Different hollow and spherical TiO2 morphologies have distinct activities for the photocatalytic inactivation of chemical and biological agents

Abstract

The inactivation of Escherichia coli and Qβ phage was examined following their photocatalytic treatment with TiO₂ hollows and spheres that had been prepared by electrospray, hydrothermal treatment, and calcination. The crystal structures of the hollows and spheres were assigned to TiO₂ anatase, and the surface areas of the hollows and spheres were determined to be 91 and 79 m² g⁻¹, respectively.
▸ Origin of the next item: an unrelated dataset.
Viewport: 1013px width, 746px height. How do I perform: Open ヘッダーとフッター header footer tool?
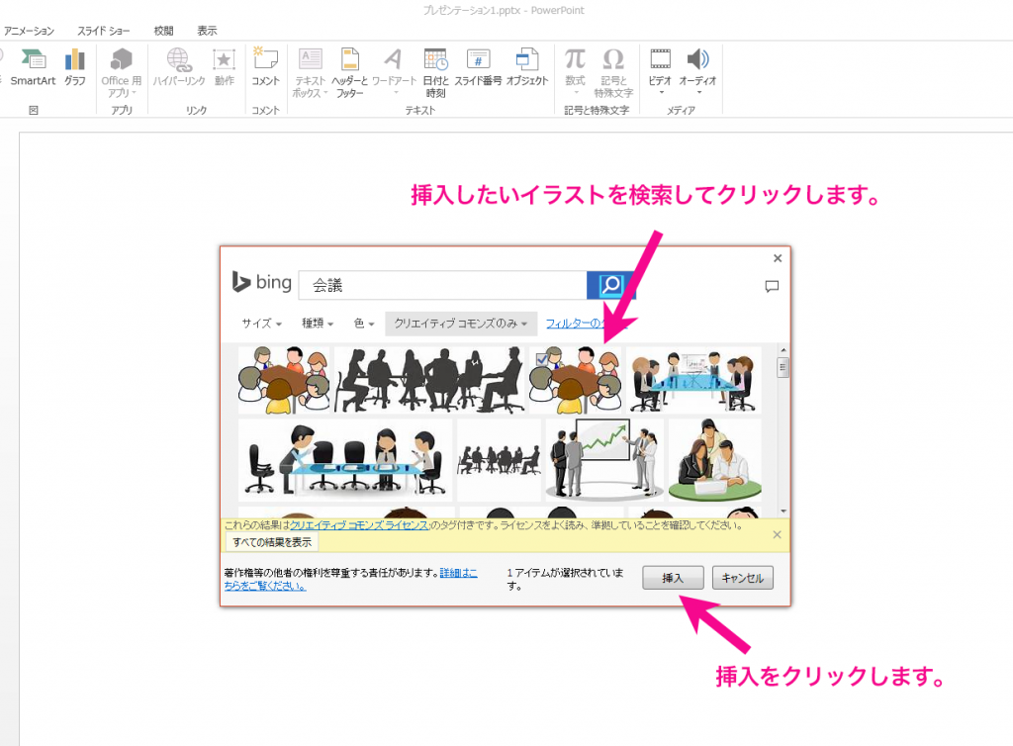(x=349, y=71)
Interestingly, TiO₂ spheres exhibited higher anti-pathogen performance than TiO₂ hollows, a difference we ascribe to the prevention of light multi-scattering by microorganisms covering the surfaces of the TiO₂ particles. The photocatalytic decomposition of dimethyl sulfoxide (DMSO) in the presence of TiO₂ hollows and spheres was examined in order to study the dependence of photocatalytic activity on TiO₂ morphology for the size scale of the reactants. TiO₂ hollows provided greater photocatalytic decomposition of DMSO than did TiO₂ spheres, in contrast to the pattern seen for pathogen inactivation. Fabrication of photocatalysts will need to vary depending on what substance (e.g., organic compound or biological agent) is being targeted for environmental remediation.